Ether (ETH) is at risk of falling below the $1,500 support level as selling pressure mounts from both macroeconomic concerns and significant distribution by co-founder Vitalik Buterin.
The token dropped more than 5.60% on Monday to trade around $1,850, driven by a broader de-risking sentiment in the market. The price decline caused Ethereum to break below the lower trendline of a bear pennant pattern on the charts. This technical breakdown, accompanied by rising trading volume, suggests a continuation of the downtrend. The price target for this pattern is approximately $1,475, which could be reached by the end of February or early March. For bulls to invalidate this bearish setup, they would need to reclaim the pennant’s lower trendline and push the price above the 20-day exponential moving average (EMA), currently sitting at $2,085.
Selling pressure has been exacerbated by actions from Vitalik Buterin. On January 30, Buterin announced plans to sell 16,384 ETH via his Kanro entity to fund ecosystem work during an Ethereum Foundation “mild austerity” phase. Onchain data indicates that approximately 9,000 ETH have been sold in batches since early February. The pace of these sales accelerated over the past 48 hours following a 3,500 ETH withdrawal from the Aave protocol.

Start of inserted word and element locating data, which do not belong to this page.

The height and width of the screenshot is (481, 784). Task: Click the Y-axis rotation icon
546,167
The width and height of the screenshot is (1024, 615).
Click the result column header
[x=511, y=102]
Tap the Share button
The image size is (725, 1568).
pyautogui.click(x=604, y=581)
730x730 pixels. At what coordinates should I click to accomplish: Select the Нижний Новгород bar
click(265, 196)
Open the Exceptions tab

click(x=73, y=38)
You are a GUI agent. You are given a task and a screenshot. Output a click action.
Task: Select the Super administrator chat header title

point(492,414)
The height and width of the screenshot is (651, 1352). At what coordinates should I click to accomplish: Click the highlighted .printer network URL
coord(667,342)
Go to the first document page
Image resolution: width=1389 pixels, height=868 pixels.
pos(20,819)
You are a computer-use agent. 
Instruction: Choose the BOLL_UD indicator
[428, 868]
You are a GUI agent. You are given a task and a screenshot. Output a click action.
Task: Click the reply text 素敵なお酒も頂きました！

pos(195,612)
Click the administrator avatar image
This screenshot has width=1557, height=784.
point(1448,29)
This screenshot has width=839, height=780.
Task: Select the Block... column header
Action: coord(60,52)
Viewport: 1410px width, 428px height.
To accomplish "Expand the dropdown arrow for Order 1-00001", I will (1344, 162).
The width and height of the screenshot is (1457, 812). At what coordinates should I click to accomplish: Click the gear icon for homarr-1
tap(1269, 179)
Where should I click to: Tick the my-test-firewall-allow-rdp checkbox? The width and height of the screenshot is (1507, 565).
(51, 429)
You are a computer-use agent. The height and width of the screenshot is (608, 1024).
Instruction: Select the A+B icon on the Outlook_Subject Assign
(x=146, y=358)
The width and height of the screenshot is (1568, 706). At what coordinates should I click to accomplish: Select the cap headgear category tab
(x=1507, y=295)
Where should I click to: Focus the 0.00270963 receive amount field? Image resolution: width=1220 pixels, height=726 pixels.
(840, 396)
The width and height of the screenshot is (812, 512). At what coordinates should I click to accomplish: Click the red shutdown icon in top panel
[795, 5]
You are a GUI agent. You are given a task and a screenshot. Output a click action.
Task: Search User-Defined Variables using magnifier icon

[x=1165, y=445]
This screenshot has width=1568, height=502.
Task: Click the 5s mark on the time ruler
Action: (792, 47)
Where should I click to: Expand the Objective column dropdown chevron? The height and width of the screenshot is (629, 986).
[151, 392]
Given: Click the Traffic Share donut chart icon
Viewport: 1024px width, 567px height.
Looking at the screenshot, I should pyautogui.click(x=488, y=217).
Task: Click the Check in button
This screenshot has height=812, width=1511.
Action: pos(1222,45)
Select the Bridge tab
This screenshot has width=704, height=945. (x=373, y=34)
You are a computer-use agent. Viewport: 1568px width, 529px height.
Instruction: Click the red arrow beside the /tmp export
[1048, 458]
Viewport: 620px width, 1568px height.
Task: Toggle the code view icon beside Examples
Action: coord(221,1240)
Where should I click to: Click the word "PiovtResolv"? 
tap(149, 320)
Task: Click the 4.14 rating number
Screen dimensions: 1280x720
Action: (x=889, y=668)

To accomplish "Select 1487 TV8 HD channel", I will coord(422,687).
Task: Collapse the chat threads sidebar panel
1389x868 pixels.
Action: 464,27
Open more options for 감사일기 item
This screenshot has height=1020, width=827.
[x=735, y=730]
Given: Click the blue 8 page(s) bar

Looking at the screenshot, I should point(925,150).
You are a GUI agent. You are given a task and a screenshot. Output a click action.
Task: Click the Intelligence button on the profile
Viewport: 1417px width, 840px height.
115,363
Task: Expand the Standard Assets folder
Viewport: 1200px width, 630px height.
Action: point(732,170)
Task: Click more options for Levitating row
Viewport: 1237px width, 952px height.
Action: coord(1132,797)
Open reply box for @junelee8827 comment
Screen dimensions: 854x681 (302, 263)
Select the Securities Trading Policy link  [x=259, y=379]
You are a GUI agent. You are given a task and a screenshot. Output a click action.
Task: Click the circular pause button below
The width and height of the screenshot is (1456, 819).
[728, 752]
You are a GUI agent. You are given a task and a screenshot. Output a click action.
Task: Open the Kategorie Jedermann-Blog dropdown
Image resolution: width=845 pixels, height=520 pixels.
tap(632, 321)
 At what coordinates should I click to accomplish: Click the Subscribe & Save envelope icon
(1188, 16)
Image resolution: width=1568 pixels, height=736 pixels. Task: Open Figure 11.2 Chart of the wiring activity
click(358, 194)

Buterin still holds approximately 7,350 ETH remaining to be sold, creating a potential supply overhang for the market. Ethereum’s price has declined 18.55% in February, aligning with the timeline of these distributions. Historical data shows that sales linked to the founder or the Ethereum Foundation often coincide with local tops or significant price declines. In May 2021, the Ethereum Foundation transferred 35,000 ETH (worth approximately $125 million at the time), which was followed by a 50% price drop within weeks. Similarly, a transfer of 20,000 ETH ($95 million) to Kraken on November 11, 2021, coincided with ETH reaching its peak near $4,700 before entering a major decline.